Féminisme : Une association dénonce l’invisibilisation du nom des femmes

NOM Le nom des femmes est souvent effacé au profit de leurs maris

J.-L.D. avec AFP

— 

Une peinture de Kamala Harris, vice-présidente des Etats-Unis
Une peinture de Kamala Harris, vice-présidente des Etats-Unis — ANDREW CABALLERO-REYNOLDS / AFP

« Rendons son nom à Zézette, épouse X » : les banques et les administrations doivent cesser d'« invisibiliser » les noms des femmes au profit du seul nom de leur mari, s’est indignée ce lundi l’association féministe Georgette Sand, qui a lancé une pétition.

En convoquant le souvenir de la « Zézette » du « Père Noël est une ordure » - qui dans la pièce de 1979 ne savait pas comment remplir un formulaire administratif -, l’association veut « s’attaquer au concept de "patronyme" dont les usages impactent encore aujourd’hui négativement la transmission, la sécurité et l’émancipation économique des femmes », a-t-elle expliqué dans un communiqué.

« Négligences symboliques et insidieuses »

Les femmes mariées devraient en théorie avoir le choix de se faire appeler par leur nom de naissance ou par celui de leur époux, mais en pratique l’administration ou les banques ne respectent pas toujours ce choix, et les font parfois « disparaître » au profit du seul nom du mari, dénoncent les militantes de « Georgette Sand ».

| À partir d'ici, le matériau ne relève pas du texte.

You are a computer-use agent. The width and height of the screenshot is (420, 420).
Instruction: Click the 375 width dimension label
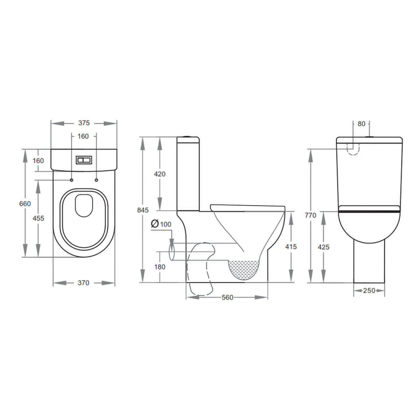84,123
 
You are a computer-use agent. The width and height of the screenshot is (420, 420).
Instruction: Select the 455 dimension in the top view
38,218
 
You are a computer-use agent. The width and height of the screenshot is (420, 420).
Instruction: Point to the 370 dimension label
83,283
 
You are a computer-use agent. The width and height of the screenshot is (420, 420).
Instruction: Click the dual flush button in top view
84,160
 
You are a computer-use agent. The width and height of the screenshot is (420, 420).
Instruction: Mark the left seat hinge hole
72,180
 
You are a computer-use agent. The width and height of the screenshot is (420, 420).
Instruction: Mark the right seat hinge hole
96,180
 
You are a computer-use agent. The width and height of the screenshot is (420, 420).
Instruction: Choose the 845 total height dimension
143,210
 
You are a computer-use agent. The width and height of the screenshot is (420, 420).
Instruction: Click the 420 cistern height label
159,174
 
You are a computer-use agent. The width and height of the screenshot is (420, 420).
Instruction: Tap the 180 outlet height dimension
159,267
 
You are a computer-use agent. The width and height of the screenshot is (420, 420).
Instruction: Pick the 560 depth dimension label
227,298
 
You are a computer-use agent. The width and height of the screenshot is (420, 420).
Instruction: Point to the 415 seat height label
291,247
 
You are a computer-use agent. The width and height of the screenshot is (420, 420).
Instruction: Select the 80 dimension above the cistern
361,124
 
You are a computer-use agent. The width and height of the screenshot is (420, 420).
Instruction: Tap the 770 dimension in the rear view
311,215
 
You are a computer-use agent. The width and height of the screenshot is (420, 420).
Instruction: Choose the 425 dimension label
323,247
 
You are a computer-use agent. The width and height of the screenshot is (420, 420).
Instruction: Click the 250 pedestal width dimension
369,290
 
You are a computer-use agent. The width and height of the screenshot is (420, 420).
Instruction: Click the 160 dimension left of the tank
38,160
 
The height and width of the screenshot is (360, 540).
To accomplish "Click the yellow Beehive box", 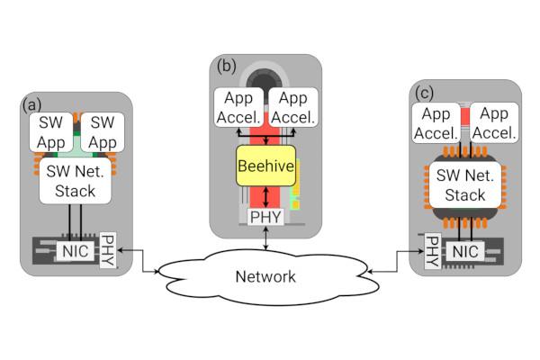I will point(266,167).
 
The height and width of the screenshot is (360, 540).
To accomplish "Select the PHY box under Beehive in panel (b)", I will point(266,217).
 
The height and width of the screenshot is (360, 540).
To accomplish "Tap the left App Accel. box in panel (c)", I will point(437,124).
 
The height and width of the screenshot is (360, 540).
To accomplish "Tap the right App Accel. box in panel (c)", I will point(494,124).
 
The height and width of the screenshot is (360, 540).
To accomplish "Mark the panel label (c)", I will point(424,93).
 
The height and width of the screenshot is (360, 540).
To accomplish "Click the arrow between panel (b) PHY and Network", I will point(266,239).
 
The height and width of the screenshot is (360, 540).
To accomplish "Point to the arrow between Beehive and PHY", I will point(266,198).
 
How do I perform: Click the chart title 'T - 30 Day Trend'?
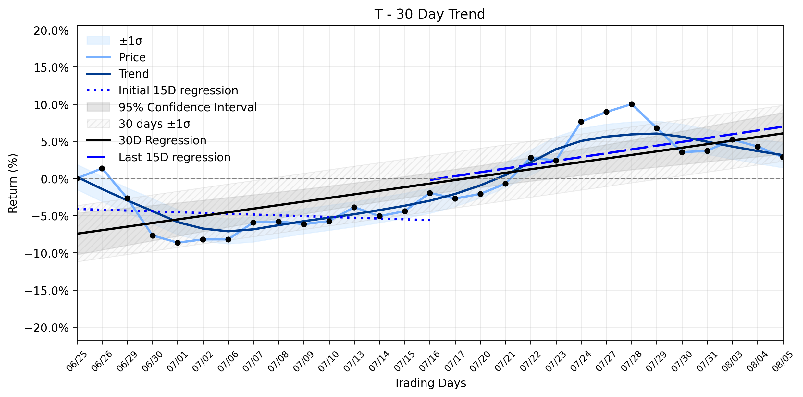429,14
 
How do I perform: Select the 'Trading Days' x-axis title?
430,383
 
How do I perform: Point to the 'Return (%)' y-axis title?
13,183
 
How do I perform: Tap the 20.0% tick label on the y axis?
51,31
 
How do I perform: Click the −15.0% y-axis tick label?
47,291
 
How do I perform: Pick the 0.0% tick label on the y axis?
55,179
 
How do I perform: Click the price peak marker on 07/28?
632,104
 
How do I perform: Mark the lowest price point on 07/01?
178,243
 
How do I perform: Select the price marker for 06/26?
102,168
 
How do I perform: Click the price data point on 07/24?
581,122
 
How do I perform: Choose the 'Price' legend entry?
116,57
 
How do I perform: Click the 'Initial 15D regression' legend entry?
162,90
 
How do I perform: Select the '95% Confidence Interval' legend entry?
172,107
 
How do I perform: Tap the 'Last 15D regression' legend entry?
158,157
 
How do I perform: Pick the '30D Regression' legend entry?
146,140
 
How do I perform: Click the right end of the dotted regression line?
430,220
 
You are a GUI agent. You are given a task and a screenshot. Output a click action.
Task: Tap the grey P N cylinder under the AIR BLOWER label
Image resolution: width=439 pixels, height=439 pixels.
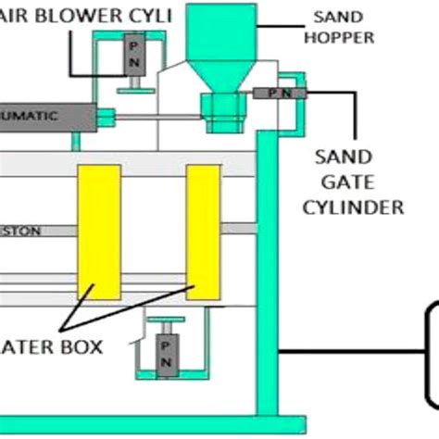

L’association cite le cas d’une femme qui a dû « menacer de quitter sa banque » pour obtenir son nom sur ses courriers bancaires, d’une autre qui « n’arrive pas à changer son nom d’épouse depuis son divorce car son médecin traitant et sa banque lui disent que "c’est comme ça" », ou d’une autre qui s’étonne que le fisc n’envoie des avis qu’à son mari… alors que c’est elle qui paye la taxe foncière. De telles mésaventures relèvent certes davantage de « négligences symboliques et insidieuses » que d’un « complot », a dit Ophélie Latil, la fondatrice de l’association.

Descendance en vue

Mais elles ne sont pas anodines et peuvent avoir de fâcheuses conséquences, en cas de séparation et encore plus en cas de violences conjugales, insiste-t-elle, évoquant ces femmes « qui n’ont aucun justificatif de domicile à leur nom », ou « qui ne peuvent pas récupérer le chéquier du compte-joint parce que leur nom n’y figure pas ». Les militantes demandent la « modernisation des formulaires de l’administration fiscale qui par omission gomment un nom sur deux », un « rappel à la loi des banques », ainsi que des sanctions financières pour les contrevenants.

Elles demandent aussi que soit mieux respectée la loi qui permet depuis 2005 aux parents de choisir quel nom de famille transmettre à leur enfant - celui du père, de la mère ou les deux. Dans la pratique, les mères qui souhaitent transmettre leur nom se heurtent souvent aux réticences des officiers d’état-civil, selon elle.

Les pétitionnaires demandent également que la loi soit modifiée pour que les personnes nées avant 2005 puissent, si elles le souhaitent, ne plus porter le nom d’un père détesté - et éventuellement transmettre à leur enfant celui de leur mère.